Der Roman „Junge Frau, am Fenster stehend, Abendlicht, blaues Kleid“ erstreckt sich über vier Generationen. Glücklicherweise hat Alena Schröder das Ensemble bis in die Nebenfiguren so gut charakterisiert, dass man sich trotz der Zeitsprünge gleich in die verschiedenen Erzählfäden hineinfindet.
Die Geschichte kommt ins Rollen, als Hannah, die regelmäßig ihre Großmutter Evelyn in einem Seniorenheim besucht, einen Brief von einer Anwaltskanzlei entdeckt.
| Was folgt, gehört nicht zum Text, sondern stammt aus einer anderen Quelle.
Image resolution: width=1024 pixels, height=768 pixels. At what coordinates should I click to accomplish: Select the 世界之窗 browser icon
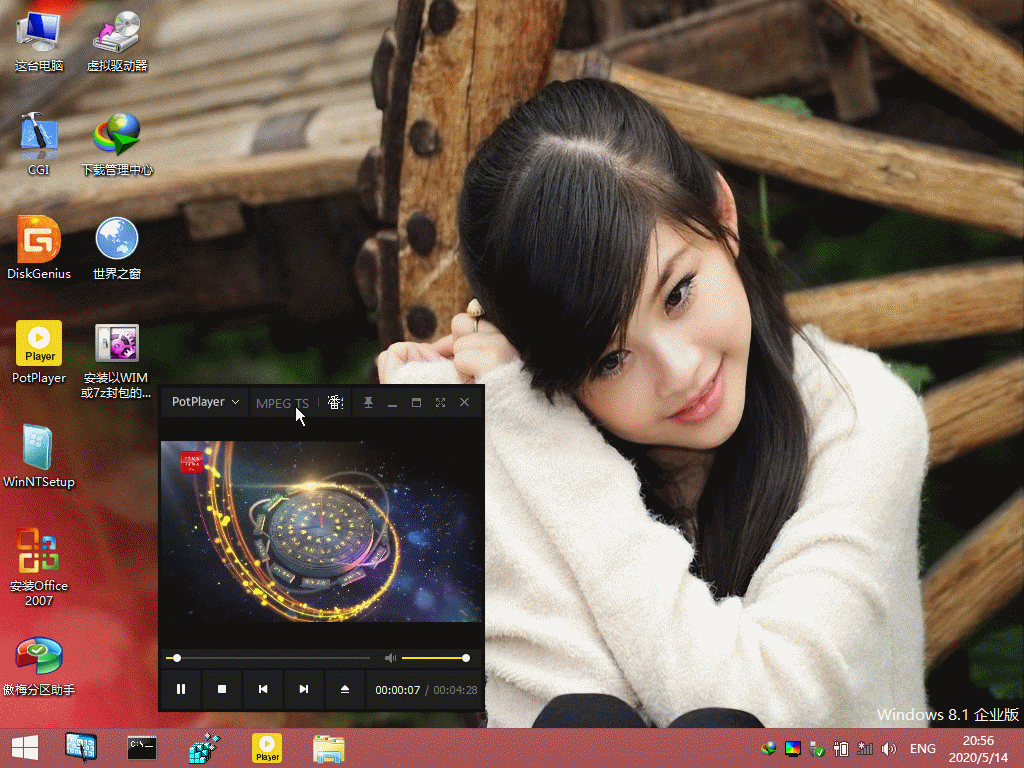pyautogui.click(x=117, y=240)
Evelyn wird als Erbin von Nazi-Raubkunst benannt, weigert sich jedoch, Hannah mehr davon zu erzählen. So geht Hannah der Sache selbst auf den Grund und sucht Hinweise auf den verschollenen Kunstschatz und auf jüdische Vorfahren – für sie eine willkommene Ablenkung von ihrer Doktorarbeit, in der sie ganz und gar nicht vorankommt.
Als Leser ist man ihr ein Stück voraus, denn parallel werden wir in das Schicksal von ihrer Urgroßmutter Senta eingeweiht. Nach einer gescheiterten Ehe, muss sie 1926 die dreijährige Evelyn ihrer Schwägerin überlassen und zieht nach Berlin.
Frauenromane über mehrere Generationen gibt es viele, doch dieser hat mich besonders bewegt. Sentas Bemühungen, ein selbstbestimmtes Leben zu führen und gleichzeitig eine Bindung zu ihrer Tochter aufzubauen, haben sich ebenso eingeprägt wie Hannahs Versuch, sich von einer destruktiven emotionalen Abhängigkeit von ihrem Doktorvater zu lösen und ihren eigenen Weg zu finden. Die Schicksale der durchweg glaubwürdigen Charaktere sind mit interessanten Themen wie Kunstraub und Restitution, Ahnenforschung und Wissenschaftsbetrieb verwoben.